Kubernetes Cluster Setup#

Note

This is a guide for cluster administrators on how to set up Kubernetes clusters for use with SkyPilot.

If you are a SkyPilot user and your cluster administrator has already set up a cluster and shared a kubeconfig file with you, Submitting tasks to Kubernetes explains how to submit tasks to your cluster.

⚙️ Setup Kubernetes Cluster

Configure your Kubernetes cluster to run SkyPilot.

✅️ Verify Setup

Ensure your cluster is set up correctly for SkyPilot.

👀️ Observability

Use your existing Kubernetes tooling to monitor SkyPilot resources.

Setting up Kubernetes cluster for SkyPilot#

To prepare a Kubernetes cluster to run SkyPilot, the cluster administrator must:

  1. Deploy a cluster running Kubernetes v1.20 or later.

  2. Set up GPU support.

  3. [Optional] Set up ports for exposing services.

  4. [Optional] Set up permissions: create a namespace for your users and/or create a service account with minimal permissions for SkyPilot.

After these steps, the administrator can share the kubeconfig file with users, who can then submit tasks to the cluster using SkyPilot.

Step 1 - Deploy a Kubernetes Cluster#

Tip

If you already have a Kubernetes cluster, skip this step.

Below we link to minimal guides to set up a new Kubernetes cluster in different environments, including hosted services on the cloud.

Local Development Cluster

Run a local Kubernetes cluster on your laptop with sky local up.

On-prem Clusters (RKE2, K3s, etc.)

For on-prem deployments with kubeadm, RKE2, K3s or other distributions.

Google Cloud - GKE

Google’s hosted Kubernetes service.

Amazon - EKS

Amazon’s hosted Kubernetes service.

Step 2 - Set up GPU support#

To utilize GPUs on Kubernetes, your cluster must:

  1. Have the nvidia.com/gpu resource available on all GPU nodes and have nvidia as the default runtime for your container engine.
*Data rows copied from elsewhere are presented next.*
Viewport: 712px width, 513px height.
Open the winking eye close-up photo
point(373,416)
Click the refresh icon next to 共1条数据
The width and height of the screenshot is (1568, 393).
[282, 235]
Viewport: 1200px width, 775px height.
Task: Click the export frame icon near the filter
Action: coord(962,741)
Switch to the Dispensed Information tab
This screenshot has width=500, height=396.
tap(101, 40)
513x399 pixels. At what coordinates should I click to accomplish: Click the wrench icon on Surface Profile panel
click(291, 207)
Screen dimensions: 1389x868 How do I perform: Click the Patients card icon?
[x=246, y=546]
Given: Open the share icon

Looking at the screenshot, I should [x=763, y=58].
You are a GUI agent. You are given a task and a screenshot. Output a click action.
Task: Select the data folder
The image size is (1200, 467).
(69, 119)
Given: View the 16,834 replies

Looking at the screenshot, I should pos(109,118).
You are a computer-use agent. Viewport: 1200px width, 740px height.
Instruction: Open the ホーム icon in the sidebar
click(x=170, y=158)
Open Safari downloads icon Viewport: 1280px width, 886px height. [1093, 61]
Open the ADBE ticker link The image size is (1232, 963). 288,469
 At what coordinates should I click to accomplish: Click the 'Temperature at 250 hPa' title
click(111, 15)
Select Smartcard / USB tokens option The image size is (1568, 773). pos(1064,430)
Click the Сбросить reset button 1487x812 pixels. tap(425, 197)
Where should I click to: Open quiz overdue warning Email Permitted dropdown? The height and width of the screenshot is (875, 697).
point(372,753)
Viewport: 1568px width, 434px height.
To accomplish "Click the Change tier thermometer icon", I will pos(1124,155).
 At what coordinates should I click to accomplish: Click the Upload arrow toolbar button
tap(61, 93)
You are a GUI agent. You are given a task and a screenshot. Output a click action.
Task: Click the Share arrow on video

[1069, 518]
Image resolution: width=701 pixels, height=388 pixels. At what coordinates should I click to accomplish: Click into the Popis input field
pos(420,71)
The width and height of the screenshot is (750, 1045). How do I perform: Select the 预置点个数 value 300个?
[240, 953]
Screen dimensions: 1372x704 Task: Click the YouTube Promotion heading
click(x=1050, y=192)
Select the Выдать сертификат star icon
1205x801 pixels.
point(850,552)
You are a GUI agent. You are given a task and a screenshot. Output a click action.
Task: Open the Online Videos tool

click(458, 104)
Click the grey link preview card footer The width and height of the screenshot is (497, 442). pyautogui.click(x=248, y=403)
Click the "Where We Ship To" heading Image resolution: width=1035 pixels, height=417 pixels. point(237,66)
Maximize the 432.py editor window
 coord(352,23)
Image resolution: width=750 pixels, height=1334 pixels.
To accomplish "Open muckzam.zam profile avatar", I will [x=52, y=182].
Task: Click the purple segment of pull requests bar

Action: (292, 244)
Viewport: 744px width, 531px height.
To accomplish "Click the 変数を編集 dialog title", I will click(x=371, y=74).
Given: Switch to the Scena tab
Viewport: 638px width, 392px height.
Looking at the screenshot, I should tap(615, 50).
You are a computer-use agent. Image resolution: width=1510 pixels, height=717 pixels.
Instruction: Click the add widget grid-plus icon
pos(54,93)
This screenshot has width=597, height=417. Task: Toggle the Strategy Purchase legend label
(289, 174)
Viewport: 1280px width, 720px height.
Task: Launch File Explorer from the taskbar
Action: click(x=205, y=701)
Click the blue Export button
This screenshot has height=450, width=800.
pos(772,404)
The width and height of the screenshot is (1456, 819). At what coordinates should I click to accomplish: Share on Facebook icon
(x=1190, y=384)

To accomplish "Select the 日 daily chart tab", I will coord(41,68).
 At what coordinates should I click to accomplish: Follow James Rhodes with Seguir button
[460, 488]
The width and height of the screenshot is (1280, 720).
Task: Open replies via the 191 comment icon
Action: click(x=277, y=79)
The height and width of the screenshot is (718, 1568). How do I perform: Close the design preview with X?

  2. Have a label on each node specifying the GPU type. See Setting up GPU labels for more details.

Tip

To verify the Nvidia GPU Operator is installed after step 1 and the nvidia runtime is set as default, run:

$ kubectl apply -f https://raw.githubusercontent.com/skypilot-org/skypilot/master/tests/kubernetes/gpu_test_pod.yaml
$ watch kubectl get pods
# If the pod status changes to completed after a few minutes, Nvidia GPU driver is set up correctly. Move on to setting up GPU labels.

Note

Refer to Notes for specific Kubernetes distributions for additional instructions on setting up GPU support on specific Kubernetes distributions, such as RKE2 and K3s.

Setting up GPU labels#

Tip

If your cluster has the Nvidia GPU Operator installed or you are using GKE or Karpenter, your cluster already has the necessary GPU labels. You can skip this section.

To use GPUs with SkyPilot, cluster nodes must be labelled with the GPU type. This informs SkyPilot which GPU types are available on the cluster.

Currently supported labels are:

  • nvidia.com/gpu.product: automatically created by Nvidia GPU Operator.

  • cloud.google.com/gke-accelerator: used by GKE clusters.

  • karpenter.k8s.aws/instance-gpu-name: used by Karpenter.

  • skypilot.co/accelerator: custom label used by SkyPilot if none of the above are present.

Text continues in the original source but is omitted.